Why this prevents name confusion
Without the BallotMeasure variant, the L1 parser would treat “For” and “Against” as candidate names. They would flow into entity resolution at L3, where the system would try to find other elections where “For” ran for office. By assigning ballot measures to their own variant at parse time, the choice_text field is never passed to the name decomposition or embedding logic.
Detection at L1 uses two signals:
- The contest name contains keywords: “bond”, “amendment”, “referendum”, “proposition”, “measure”, “levy”, “question”.
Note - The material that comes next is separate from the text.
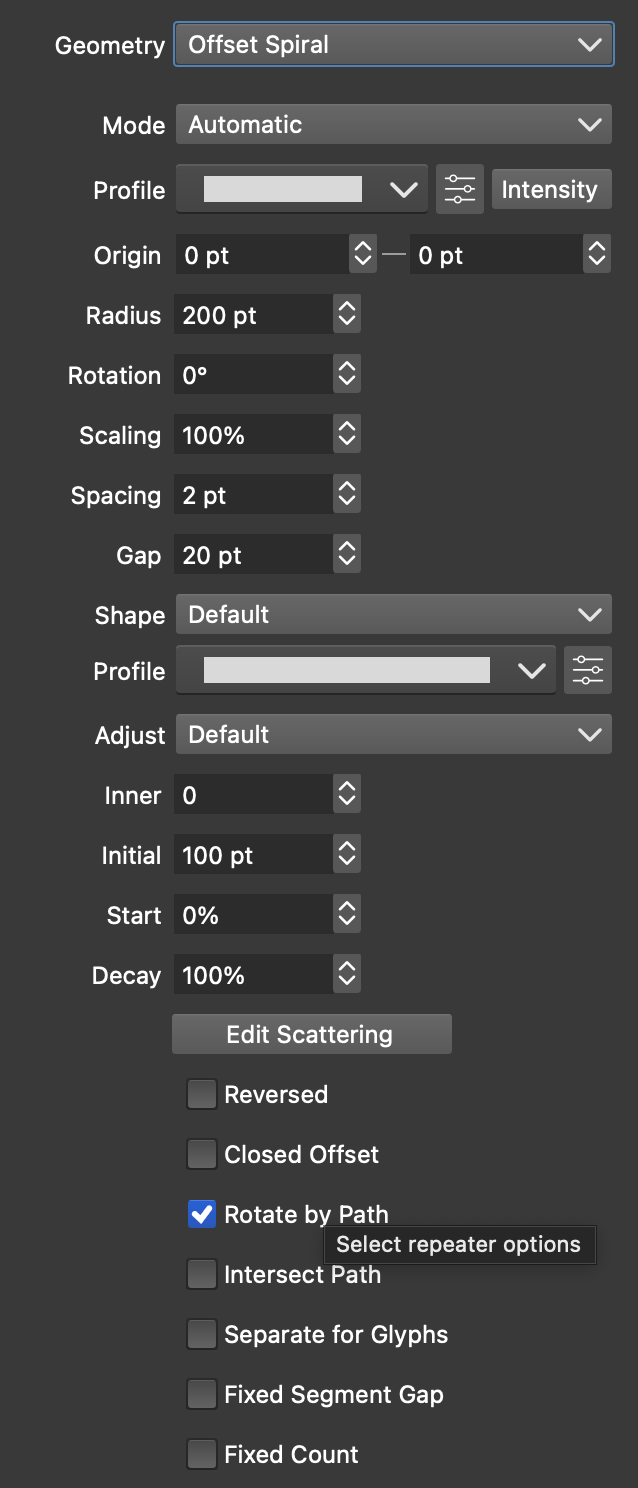Open the Adjust Default dropdown
Screen dimensions: 638x1488
[x=394, y=735]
- The choice values are in the set {“For”, “Against”, “Yes”, “No”, “Bonds”, “No Bonds”}.
TurnoutMetadata
Not a contest at all. These rows carry precinct-level registration and turnout counts that sources embed in the results file as pseudo-contests.
| Field | Type | Description |
|---|---|---|
registered_voters | Option<u64> | Registered voter count for this precinct |
ballots_cast | Option<u64> | Total ballots cast in this precinct |
Source examples that produce TurnoutMetadata records:
| Source | office / Contest Name value | candidate / Choice value |
|---|---|---|
| MEDSL | REGISTERED VOTERS | REGISTERED VOTERS |
| MEDSL | BALLOTS CAST - TOTAL | BALLOTS CAST |
| NC SBE | Registered Voters - Total | (numeric total in vote column) |
| OpenElections FL | Registered Voters | (numeric total) |
Detection at L1: the contest name matches a known set of turnout keywords (REGISTERED VOTERS, BALLOTS CAST, BALLOTS CAST - TOTAL, BALLOTS CAST - BLANK). When detected, the vote count is extracted into registered_voters or ballots_cast, and the record is tagged as TurnoutMetadata rather than CandidateRace.
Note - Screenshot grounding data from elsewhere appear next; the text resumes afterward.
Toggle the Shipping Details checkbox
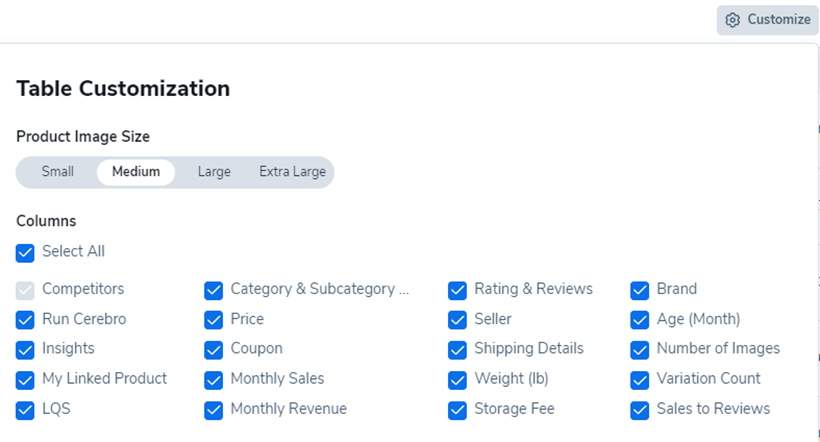Viewport: 820px width, 442px height. (x=457, y=350)
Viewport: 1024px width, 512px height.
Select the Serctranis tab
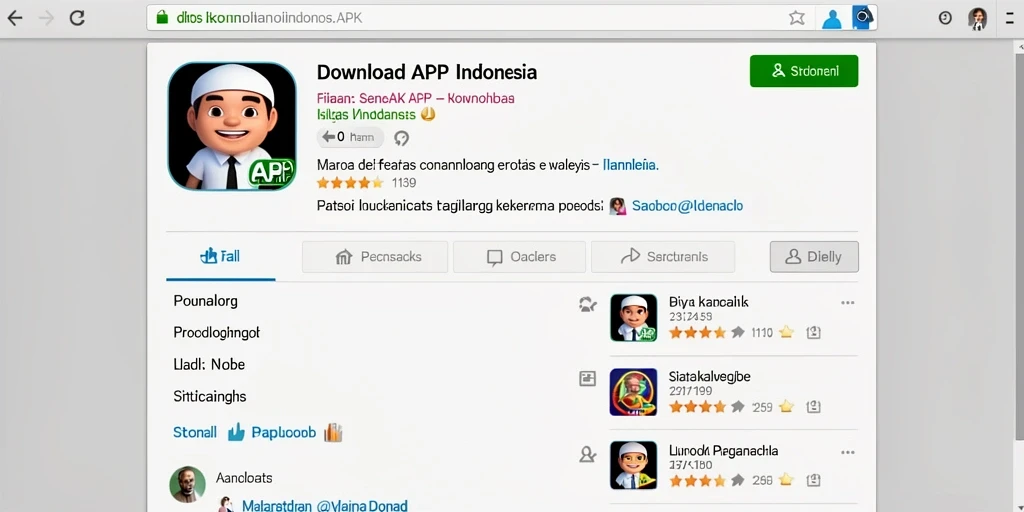click(x=663, y=257)
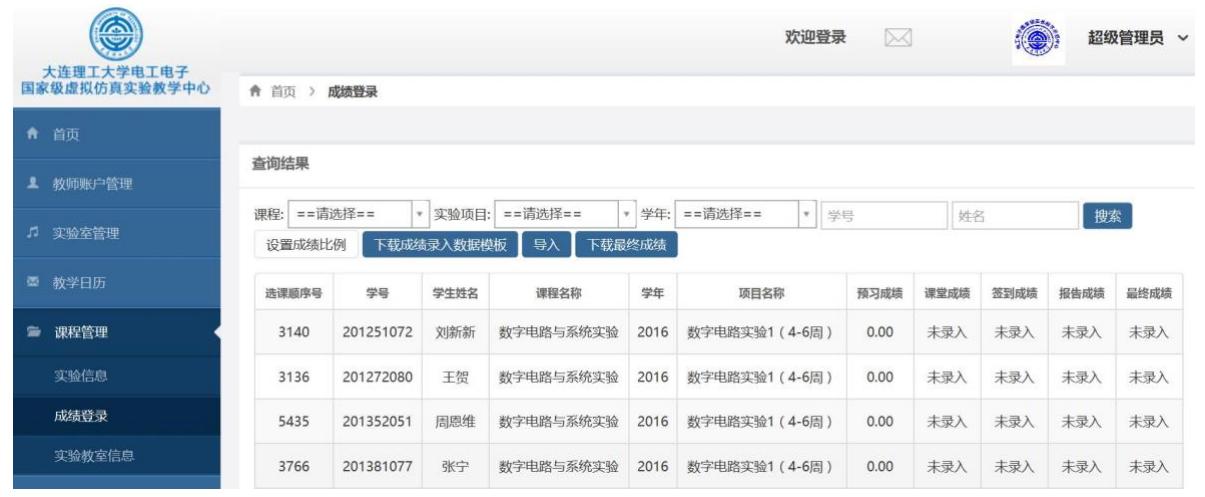Click the 导入 button
Viewport: 1205px width, 497px height.
pyautogui.click(x=545, y=243)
These extracted turnout values backfill the turnout section of other records in the same precinct. Currently, turnout data is populated for less than 5% of records because most MEDSL state files do not include registration count rows.
Classification at L1
Contest kind assignment happens during L1 parsing — the deterministic layer. No ML, no embeddings, no API calls. The decision tree:
- Does the contest name match a turnout keyword? →
TurnoutMetadata - Do the choice values match ballot measure patterns (“For”/“Against”/“Yes”/“No”)? →
BallotMeasure - Does the contest name contain ballot measure keywords? →
BallotMeasure - Otherwise →
CandidateRace
This classification is stored in the record and carried through all subsequent layers. L2 embeds only CandidateRace records for entity resolution. L3 matches only CandidateRace records. BallotMeasure and TurnoutMetadata records pass through L2–L4 without modification beyond provenance tracking.